= Mezen horse =

Breed of horse

A mezen horse grazing

The Mezen horse or Mezenok is a Russian breed of draft horse similar to the Pechora. It is nearly extinct; in 2005, there were only 1,000 Mezen horses left, and of that number only 64 were breeding. The Mezen horse originated in the northeastern part of the Arkhangelsk Oblast, between the Mezen and Pineg rivers. The Mezen was most likely developed by breeding together Estonian, Danish, Holsteins, Mecklenburgers, the Northern forest horse, and Finnish horses, as well as various types of trotters. In the last fifty years, Ardennes horses have begun to be bred into the existing stock.

They have long bodies, wide chests, and a narrow, sloping croup. Their hind legs are often cow-hocked. Mezen horses come in bay, black, sorrel, brown, and gray coats. There are two types of Mezen, a lighter type with a dished face and a heavier type.

They are noted for their resistance to insects. It is also stated that they can survive on a diet of moss and fish, and that if "it gets stuck in snow up to the chest, it can jump out, like a mouse."

It is unclear if the origins of the Mezen horse lie in Prince V. V. Golitsyn bringing his stud horse to Arckhangelsk; in Peter the Great ordering stallions from Obvin to Mezen to improve the local horses; or in Catherine the Great ordering Danish horses be sent to the area.

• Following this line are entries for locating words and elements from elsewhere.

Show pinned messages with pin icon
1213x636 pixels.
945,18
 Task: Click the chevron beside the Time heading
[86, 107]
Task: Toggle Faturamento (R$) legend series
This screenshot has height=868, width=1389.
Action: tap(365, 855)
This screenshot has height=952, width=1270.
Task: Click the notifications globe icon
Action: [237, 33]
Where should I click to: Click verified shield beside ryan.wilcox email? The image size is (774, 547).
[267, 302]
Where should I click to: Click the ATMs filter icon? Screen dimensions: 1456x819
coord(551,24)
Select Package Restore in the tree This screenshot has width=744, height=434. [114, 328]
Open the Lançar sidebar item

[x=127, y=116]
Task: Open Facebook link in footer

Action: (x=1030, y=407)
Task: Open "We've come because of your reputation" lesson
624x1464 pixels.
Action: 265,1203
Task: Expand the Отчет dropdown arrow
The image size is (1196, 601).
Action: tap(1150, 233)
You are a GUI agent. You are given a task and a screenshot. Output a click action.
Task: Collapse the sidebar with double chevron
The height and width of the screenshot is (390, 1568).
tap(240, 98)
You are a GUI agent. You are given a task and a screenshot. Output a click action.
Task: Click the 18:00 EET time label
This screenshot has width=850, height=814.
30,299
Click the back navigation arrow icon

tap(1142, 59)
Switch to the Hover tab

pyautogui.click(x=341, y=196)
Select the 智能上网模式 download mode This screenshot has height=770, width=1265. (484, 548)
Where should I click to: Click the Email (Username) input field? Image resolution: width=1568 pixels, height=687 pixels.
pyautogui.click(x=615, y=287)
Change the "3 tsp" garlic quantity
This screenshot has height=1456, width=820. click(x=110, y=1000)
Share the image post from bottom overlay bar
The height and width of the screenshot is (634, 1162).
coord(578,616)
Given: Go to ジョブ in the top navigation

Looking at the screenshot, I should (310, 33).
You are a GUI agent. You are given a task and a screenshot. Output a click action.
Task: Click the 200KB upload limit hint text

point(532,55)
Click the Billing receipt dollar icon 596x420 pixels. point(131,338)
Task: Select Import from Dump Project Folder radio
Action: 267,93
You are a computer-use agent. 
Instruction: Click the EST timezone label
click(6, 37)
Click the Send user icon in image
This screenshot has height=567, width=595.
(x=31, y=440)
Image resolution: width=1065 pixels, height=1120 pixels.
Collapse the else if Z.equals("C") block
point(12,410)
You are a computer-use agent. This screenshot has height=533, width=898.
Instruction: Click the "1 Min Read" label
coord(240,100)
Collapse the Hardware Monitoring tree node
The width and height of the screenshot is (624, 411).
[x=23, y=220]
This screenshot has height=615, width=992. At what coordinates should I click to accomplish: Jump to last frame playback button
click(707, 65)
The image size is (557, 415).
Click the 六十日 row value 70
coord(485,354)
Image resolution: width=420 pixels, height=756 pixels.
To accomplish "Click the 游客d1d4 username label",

Mezen (mezenskie in Russian) horses are employed in agriculture, equestrian sports, rescue work, public shows, and festivals. They considered suitable for beginner and amateur riders. They are also used as carriage horse: in traditional Russian carriage of 3 horses named "troika". Their ability to move freely through deep snow and muddy terrain is considered as one of their useful traits. Therefore, these characteristics have led to an interest in using Mezen horses to move fallen trees from forests.